Just behind me Kalina Ivanovich was whispering in frightened tones: "Hurry! Hurry! They'll cut each other's throats, the parasites!" I had made it my rule never to try and separate, or shout down combatants, so I stood silently in the doorway, observing the scene. Little by little the boys became aware of my presence and fell silent. The sudden silence sobered the most turbulent spirits among them. Knives were stowed away, fists were dropped, and swearing was checked in mid-flight. But I still maintained silence, though inwardly seething with rage and hatred for this whole savage world. It was the hatred of impotence, for I knew very well that today would not be the last time.

At last a heavy, uncanny silence reigned in the dormitory. Even the muffled sound of tense breathing died down.

Then it was that I broke out in a fit of veritable human fury, strong in the conviction that I was doing the right thing.

"Knives on the table! And quick about it, damn you!"

Knives were piled up on the table: Finnish knives, kitchen knives, filched for the purpose of reprisals, penknives, and homemade blades fashioned in the smithy.

Silence continued to hang over the dormitory. At the table stood Zadorov, smiling--dear, engaging Zadorov, who now seemed to me the only kindred spirit I had. I rapped out another curt order:

"Any bludgeons?"

"I have one here. I took it away," said Zadorov.

They all stood round, hanging their heads.

"To bed!"

I did not leave the dormitory till everyone was in bed.

The next day the kids avoided all mention of the row of the night before. I also made not the slightest reference to it.

A month or two elapsed, during which, here and there, in remote corners, the fires of individual feuds smouldered, rapidly extinguished by the collective itself whenever they gave signs of bursting into flame. Then there would suddenly be another violent explosion, and again infuriated boys, losing all human semblance, would chase one another with knives in their hands.

It was on one such evening that I realized I should have to tighten the screws. After a fight, I ordered Chobot, one of the most indefatigable knights of the Finnish knife, to go to my room.

He went like a lamb. Once in my room, I said to him:

"You'll have to quit!"

"Where'll I go?"

"I advise you to go where you can knife other people. Just because your comrade wouldn't give up his place to you in the dining room, you jabbed a knife into him, today. Very well, then, find yourself a place where differences are settled with knives."

"When am I to go?"

"Tomorrow morning."

He went out morosely.
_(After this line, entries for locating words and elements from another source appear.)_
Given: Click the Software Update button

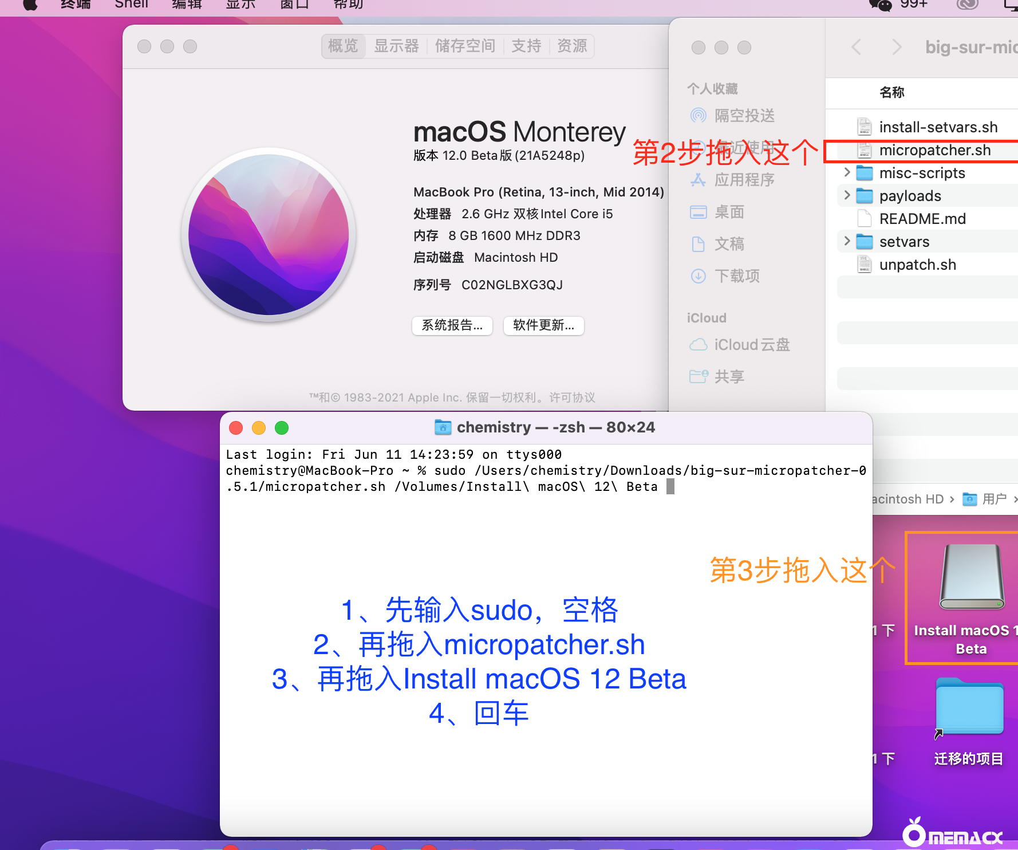Looking at the screenshot, I should click(x=543, y=325).
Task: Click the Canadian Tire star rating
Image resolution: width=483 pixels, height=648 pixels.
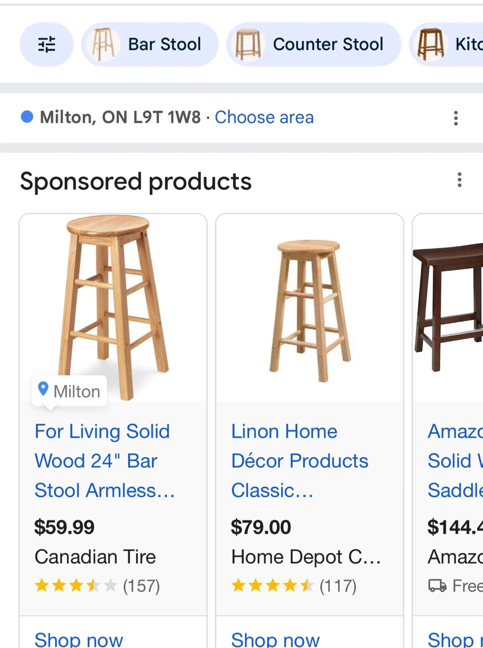Action: 75,586
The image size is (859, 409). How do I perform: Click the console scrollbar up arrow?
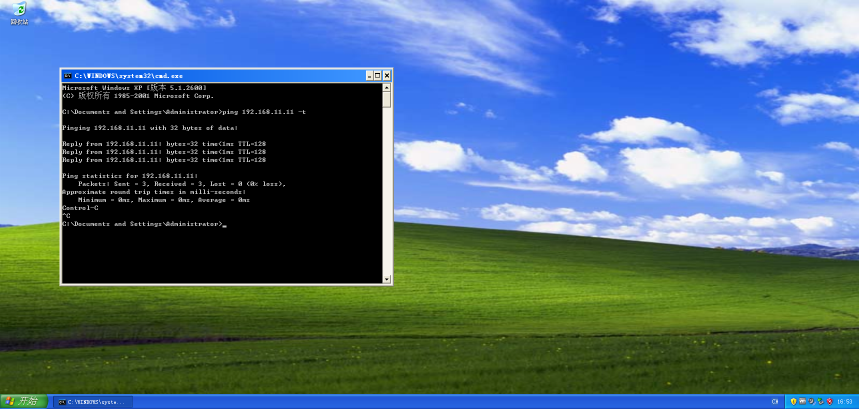point(387,88)
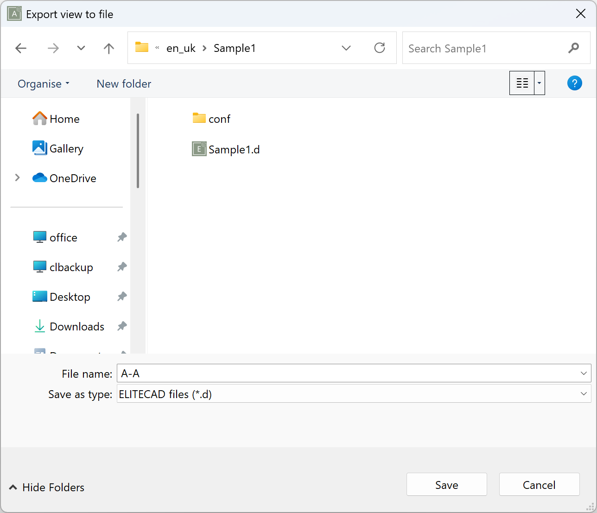Refresh the Sample1 folder contents

380,48
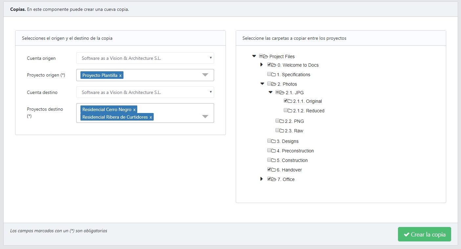
Task: Remove Proyecto Plantilla tag with its x
Action: (120, 76)
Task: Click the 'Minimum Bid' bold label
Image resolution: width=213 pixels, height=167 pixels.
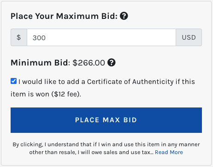Action: click(x=39, y=63)
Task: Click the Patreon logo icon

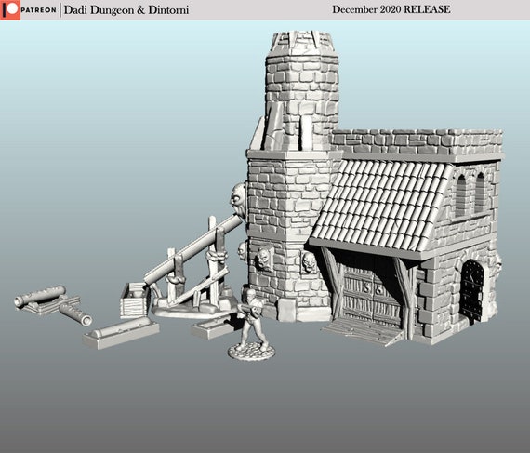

The next morning, during breakfast, all the boys came to me with the request: let Chobot stay--they would answer for him.

"What guarantee have you?"

This they could not understand.

"How are you going to answer for him? Suppose he does use his knife again--what could you do about it?"

"Then you can expel him!"

"So you've no guarantee! No--he must quit!"

After breakfast, Chobot himself came up to me with the words:

"Goodbye, Anton Semyonovich! Thanks for the lesson!"

"Goodbye, and no ill feelings. If things are too hard, come back. But not before a fortnight."

A month later he returned, gaunt and pale faced.

"I've come back, like you said." "You didn't find a place to suit you?" He smiled.

"Didn't I? There are such places. I'll stay in the colony, and I won't use a knife."

The boys greeted us affectionately in the dormitory.

"So you did forgive him. We said you would!"